Молча повернувшись, я направился в гостиницу. Виктория и Начита последовали за мной. Подойдя к двери, я резко распахнул ее и, подобно ураганному ветру, ворвался в бар. Увидев, кто стоит за моей спиной, все сразу же замерли.
Подойдя к стойке, я положил на нее руку и в упор посмотрел на разинувшего рот бедного Морено.
— А вот теперь я выпью.
Повернувшись спиной к Яношу и Ван Хорну, я облокотился на стойку, став лицом к Юрадо и его дружку. Когда я бросил взгляд на Викторию, которая была в паре ярдов от меня, то заметил, что она улыбнулась. Я послал ей воздушный поцелуй. В зале кто-то громко вздохнул, и тут же палец Начиты замер на спусковом крючке старого «винчестера».
Морено поставил на стойку бутылку хорошего виски и один стакан.
— Я с друзьями, — подчеркнул я.
Его лицо исказила боль. Бедняга не знал, как поступить. Ему помог Юрадо. Его огромная лапища обхватила горлышко бутылки.
— Нет! — рявкнул он.
Мне в ноздри ударил отвратительный запах огромного, давно немытого тела.
— Тебе, дружок, еще никто не говорил, что от тебя жутко смердит? — с издевкой спросил я.
В его глазах застыло неподдельное изумление от того, что кто-то посмел при всех над ним издеваться. Тем более что оскорбление исходило от человека меньше его ростом.
Он непроизвольно отнял руку от бутылки, а я, схватив ее, с размаху ударил ею Юрадо по голове. Взревев, он попятился назад, и в этот момент я, изловчившись, выхватил у него из кобуры пистолет и бросил его Ван Хорну.

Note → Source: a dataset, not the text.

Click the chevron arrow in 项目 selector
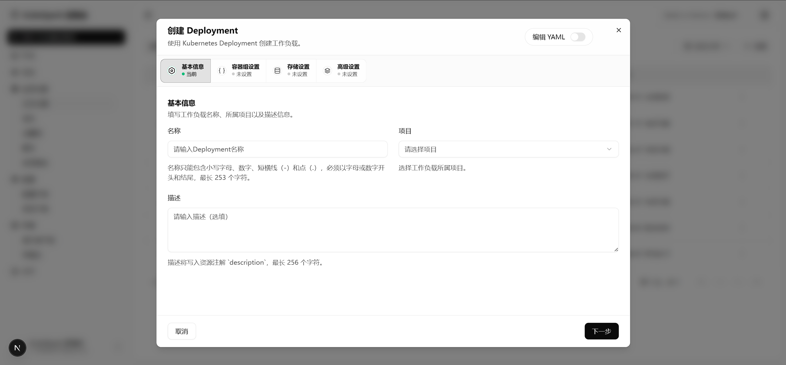The width and height of the screenshot is (786, 365). pos(609,149)
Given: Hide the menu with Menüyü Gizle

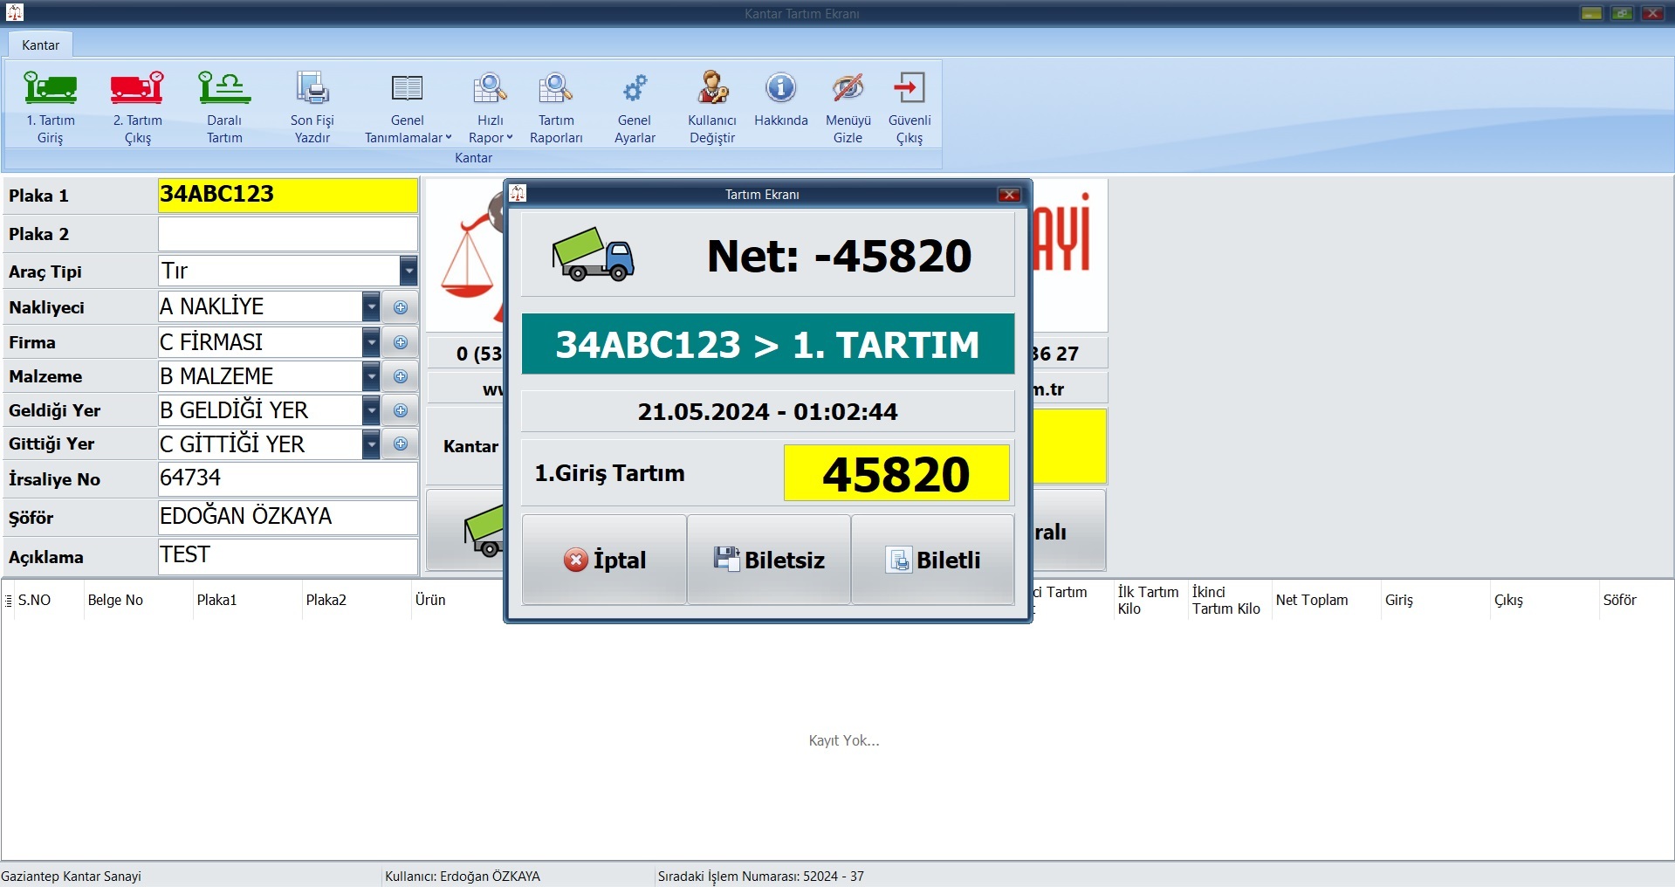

По лицу Юрадо струилась кровь. Он было начал поворачиваться ко мне корпусом, как я поднял стоящий рядом стул и обрушил его на огромную голову и широченные плечи мексиканца. Я методически наносил удары стулом, пока тот не разлетелся в щепки.
Юрадо под моим натиском упал на колени и некоторое время простоял в оцепенении. Затем он поднялся с пола и, механически вытирая рукой лицо, уставился на меня.
— Ну что ж, отлично, ублюдок, — сказал я ему и принял боксерскую стойку. — Давай померяемся силой.
* * *
Как мне рассказывали, мой дед в молодости боролся за титул сильнейшего тяжеловеса с самим великим Бобом Фитзимсоном.
С первых дней, проведенных в школе, из-за малого роста меня постоянно кто-то избивал. Некоторое время мне удавалось скрывать побои от родственников. Ссадины и ушибы заживали на мне как на собаке, но в один прекрасный вечер, после того как меня подловили двое парней, учеников лудильщика, я заявился домой с лицом, похожим на сырой кусок говядины.
Дед мой, Микин Баун Киф, внимательно осмотрел мое лицо. Серые глаза деда были холодны, и даже улыбка, появившаяся на его лице, не смогла скрыть от меня его тревожного взгляда.
— Ты говоришь, их было двое? — спросил он и покачал головой. — Мне давно бы следовало тобой заняться.
Сбросив с себя пиджак, дед повел меня на двор, где я получил свой первый урок рукопашного боя, как спортивного, так и обычной уличной драки, где используются любые виды захватов.
Во мне было всего пять с половиной футов роста и около десяти стоунов веса. Весь свой небольшой вес я научился эффективно вкладывать в удары, в чем в тот вечер Юрадо смог убедиться самолично.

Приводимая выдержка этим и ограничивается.